> [What is required] Omit the pictures, then reproduce every remaining record exactly.

Extracted data entries
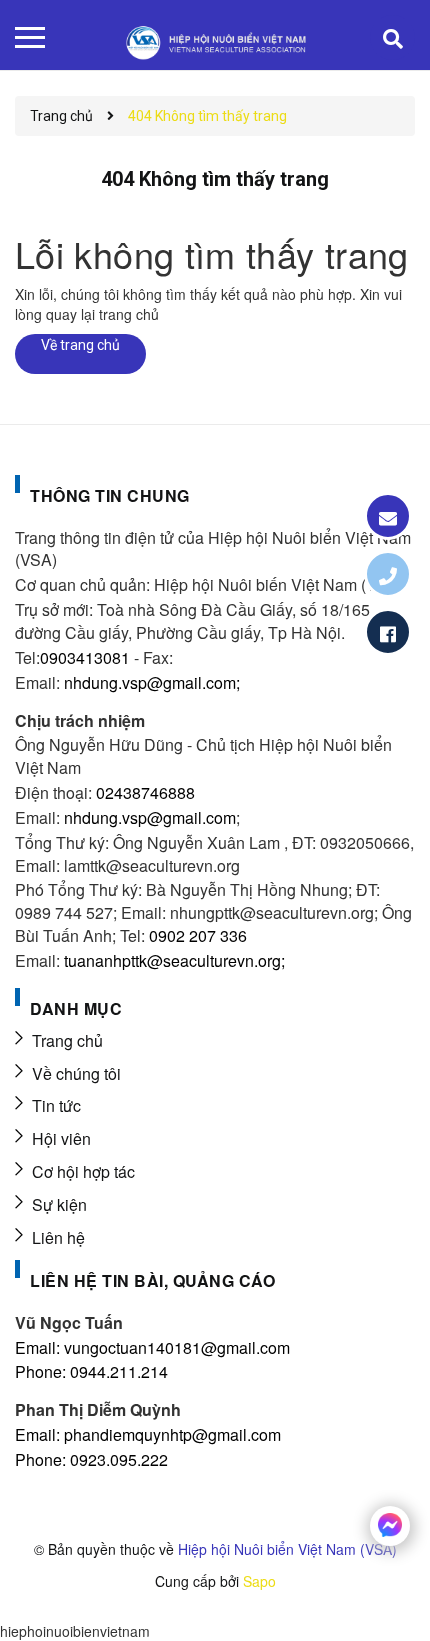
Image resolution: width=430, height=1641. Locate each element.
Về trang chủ (80, 345)
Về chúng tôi (76, 1073)
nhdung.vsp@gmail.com (150, 817)
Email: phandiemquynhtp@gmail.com (148, 1434)
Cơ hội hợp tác (83, 1171)
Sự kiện (59, 1204)
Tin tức (56, 1105)
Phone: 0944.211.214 (91, 1371)
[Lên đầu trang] (358, 1596)
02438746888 (145, 792)
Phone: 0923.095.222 (91, 1459)
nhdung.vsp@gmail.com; (152, 682)
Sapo (259, 1581)
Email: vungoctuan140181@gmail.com (152, 1347)
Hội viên (61, 1138)
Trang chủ (67, 1040)
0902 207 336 (198, 935)
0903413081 (85, 657)
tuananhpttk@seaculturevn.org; (174, 960)
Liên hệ (58, 1237)
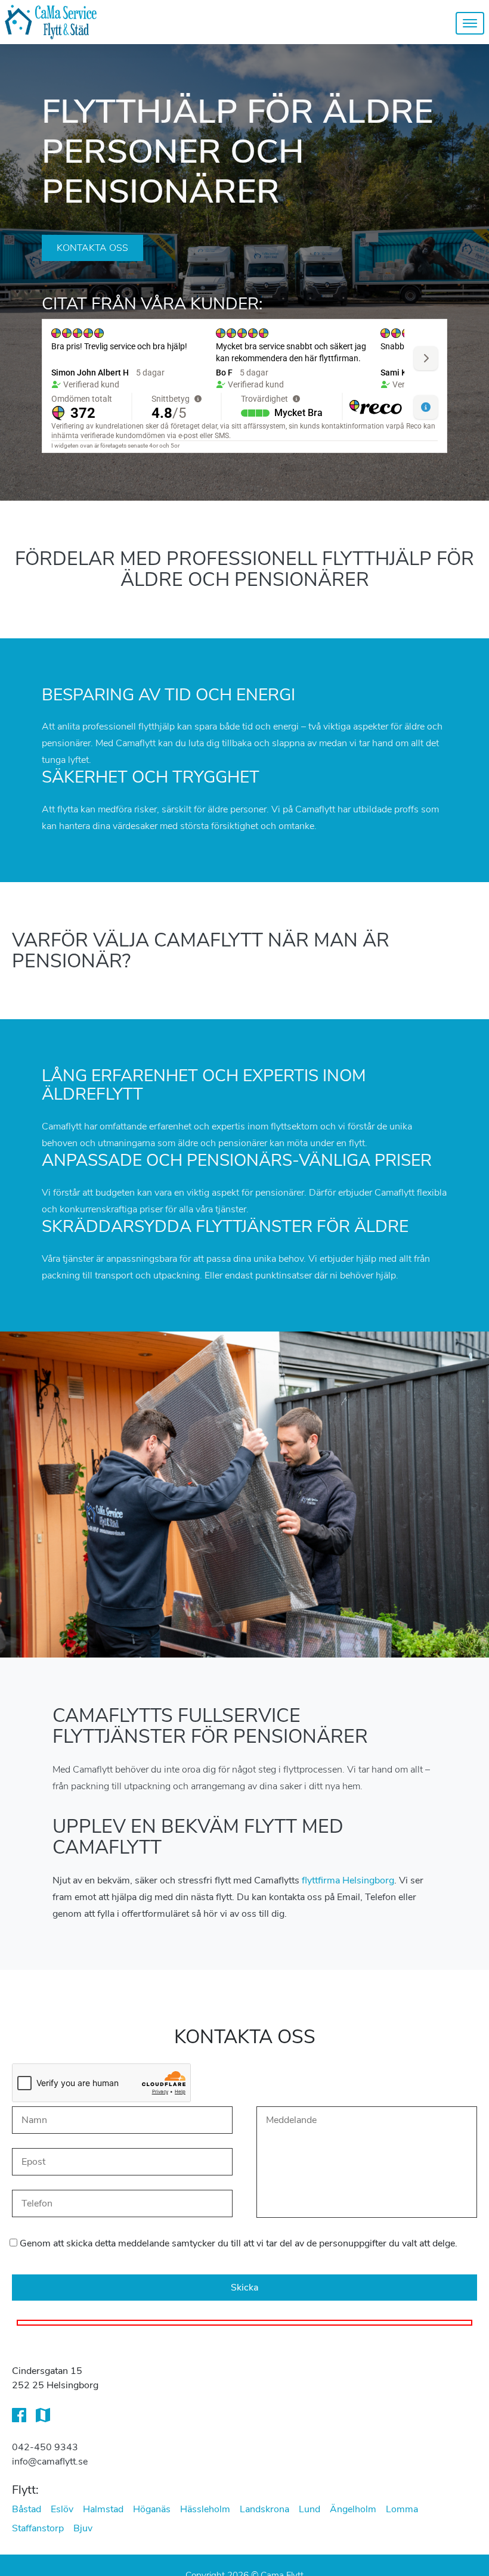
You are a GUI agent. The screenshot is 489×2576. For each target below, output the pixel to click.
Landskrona (264, 2509)
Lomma (402, 2509)
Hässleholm (205, 2509)
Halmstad (103, 2509)
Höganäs (152, 2509)
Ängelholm (353, 2509)
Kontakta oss (92, 248)
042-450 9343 (45, 2447)
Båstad (26, 2509)
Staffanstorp (38, 2528)
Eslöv (62, 2509)
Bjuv (82, 2528)
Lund (309, 2509)
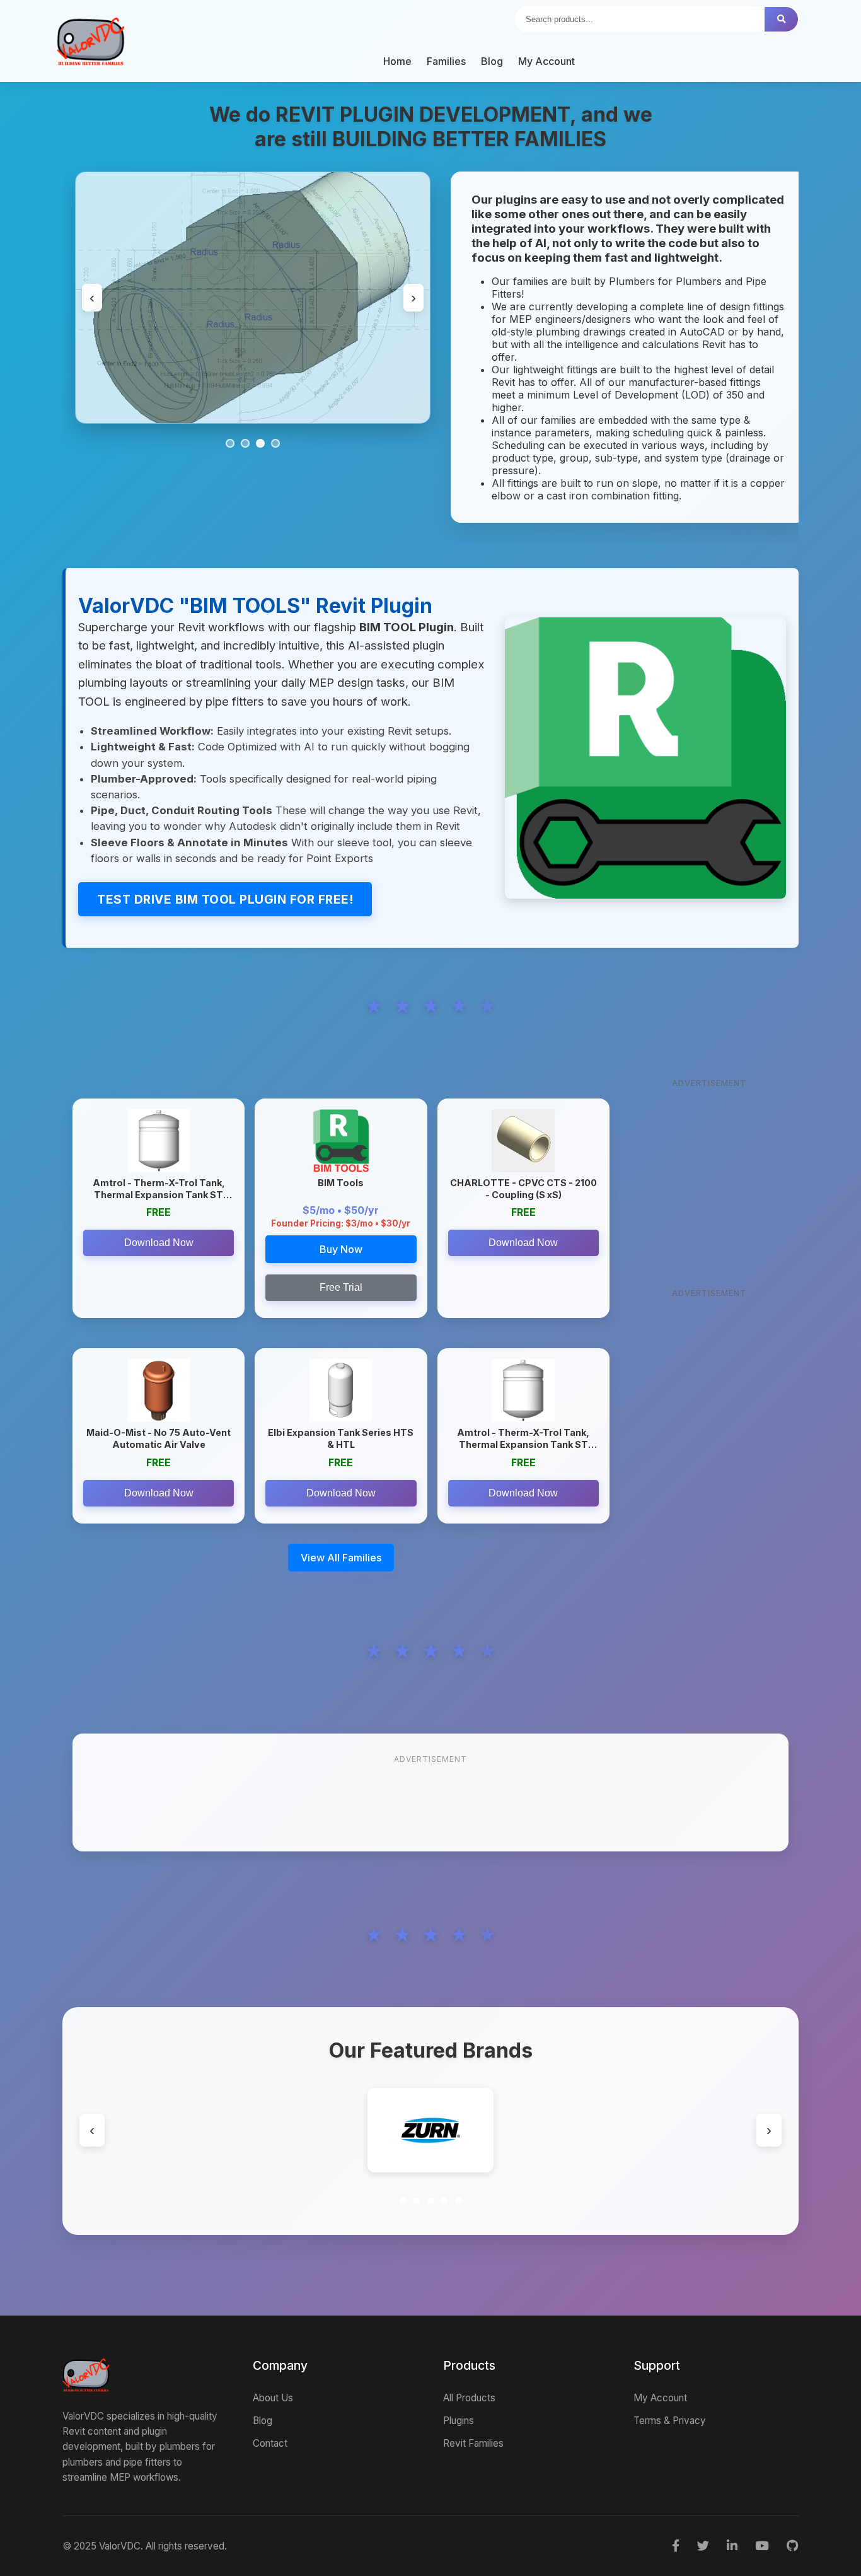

> [Response to the exercise]
Image resolution: width=430, height=1641. Locate each element.
Về trang chủ (80, 345)
Về chúng tôi (76, 1073)
nhdung.vsp@gmail.com (150, 817)
Email: phandiemquynhtp@gmail.com (148, 1434)
Cơ hội hợp tác (83, 1171)
Sự kiện (59, 1204)
Tin tức (56, 1105)
Phone: 0944.211.214 (91, 1371)
[Lên đầu trang] (358, 1596)
02438746888 (145, 792)
Phone: 0923.095.222 (91, 1459)
nhdung.vsp@gmail.com; (152, 682)
Sapo (259, 1581)
Email: vungoctuan140181@gmail.com (152, 1347)
Hội viên (61, 1138)
Trang chủ (67, 1040)
0902 207 336 (198, 935)
0903413081 (85, 657)
tuananhpttk@seaculturevn.org; (174, 960)
Liên hệ (58, 1237)
You are a GUI agent. The screenshot is 489×2576. For each target below, output the pixel to click.
Landskrona (264, 2509)
Lomma (402, 2509)
Hässleholm (205, 2509)
Halmstad (103, 2509)
Höganäs (152, 2509)
Ängelholm (353, 2509)
Kontakta oss (92, 248)
042-450 9343 (45, 2447)
Båstad (26, 2509)
Staffanstorp (38, 2528)
Eslöv (62, 2509)
Bjuv (82, 2528)
Lund (309, 2509)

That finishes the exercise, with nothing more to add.